-- Opening Marker --

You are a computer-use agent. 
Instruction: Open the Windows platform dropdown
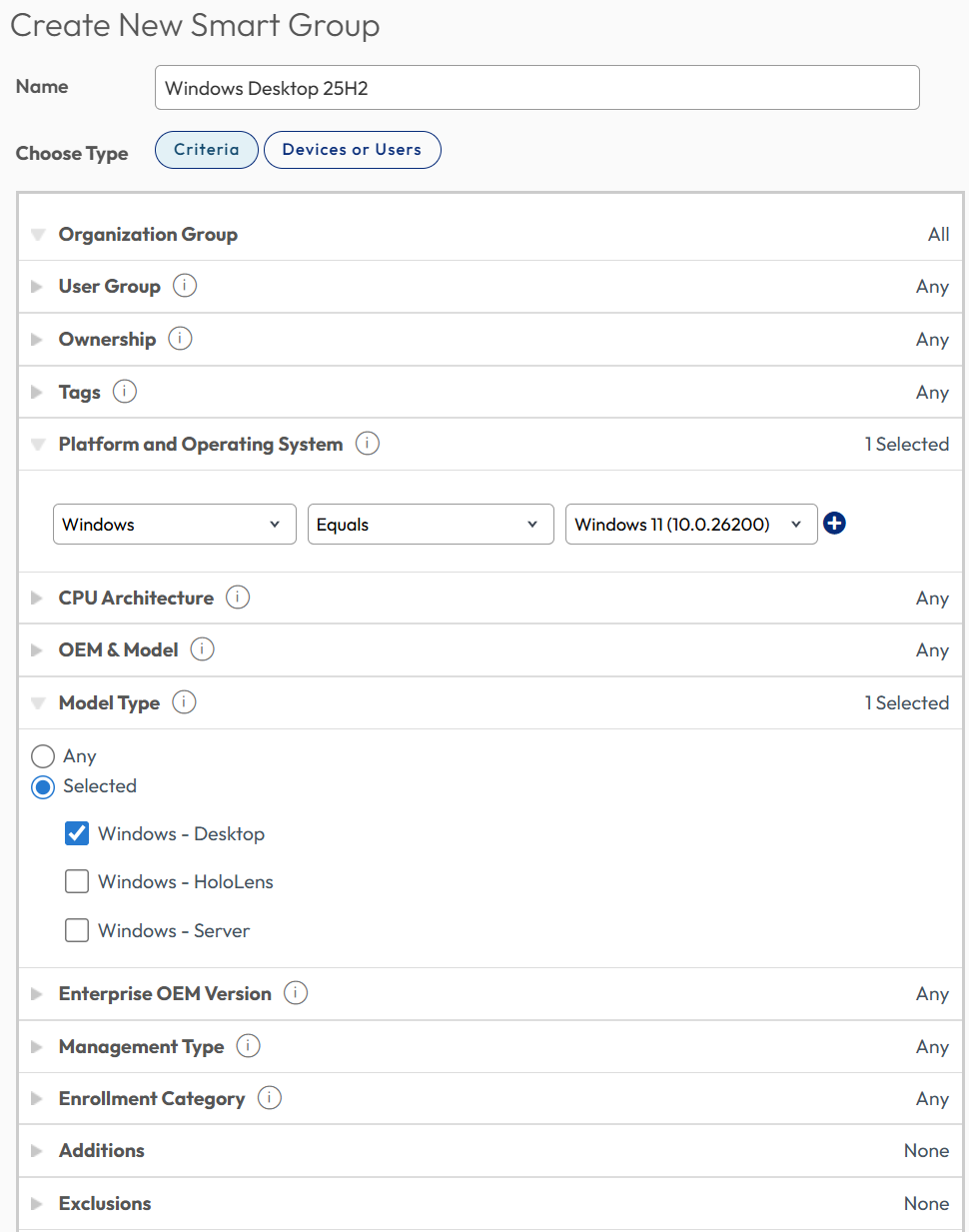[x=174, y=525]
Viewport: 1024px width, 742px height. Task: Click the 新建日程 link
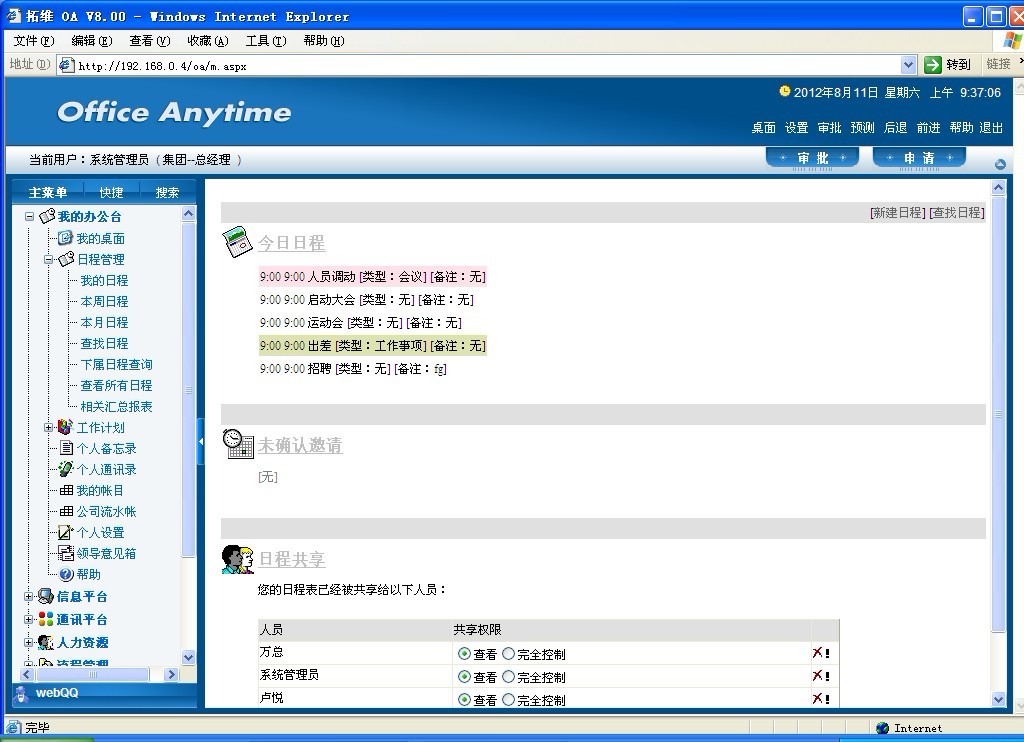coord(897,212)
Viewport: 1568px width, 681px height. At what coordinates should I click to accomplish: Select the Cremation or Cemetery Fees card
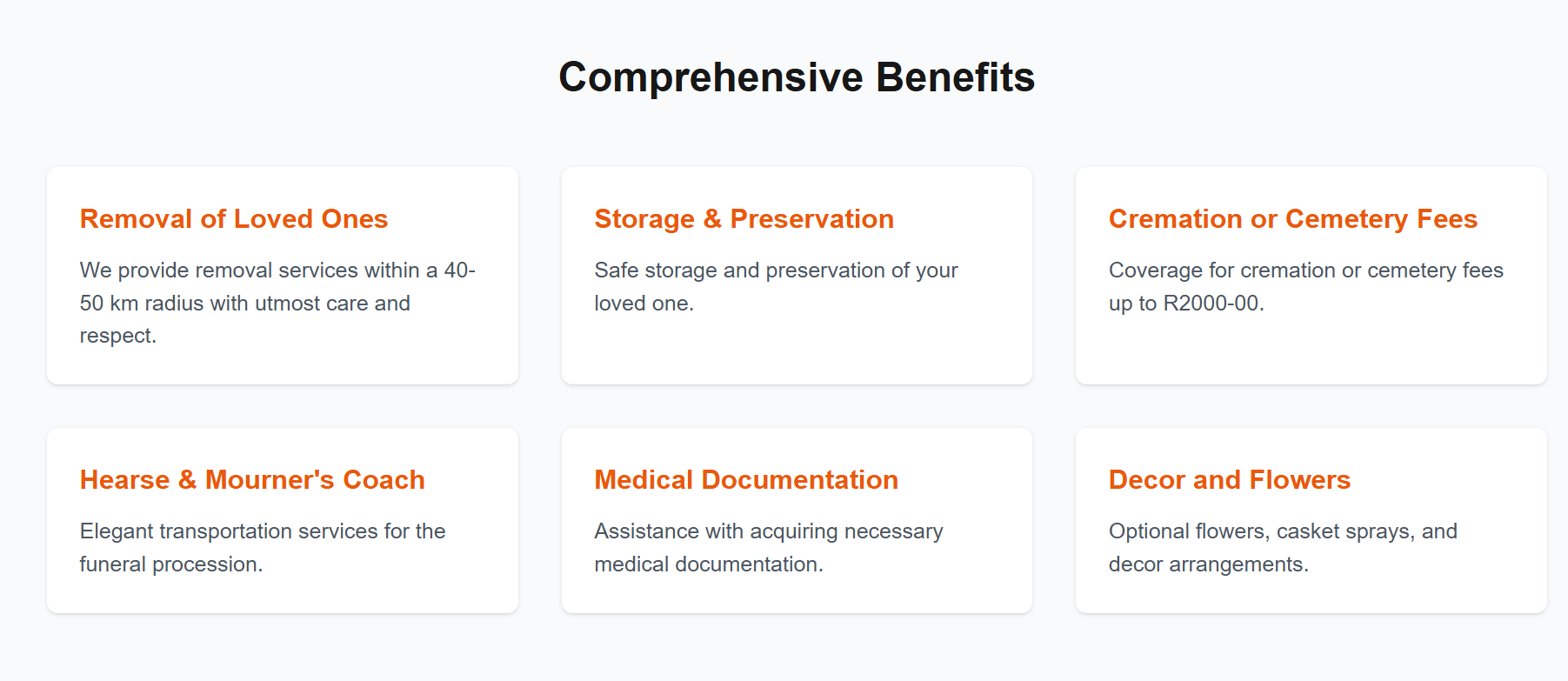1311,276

-- Closing Marker --

- TASK TO CARRY OUT
Word for word, print the material above, but without its pictures.

- YOUR RESPONSE
You are a computer-use agent. 
Instruction: Open the Windows platform dropdown
[x=174, y=525]
Viewport: 1024px width, 742px height. Task: Click the 新建日程 link
coord(897,212)
Viewport: 1568px width, 681px height. At what coordinates should I click to accomplish: Select the Cremation or Cemetery Fees card
1311,276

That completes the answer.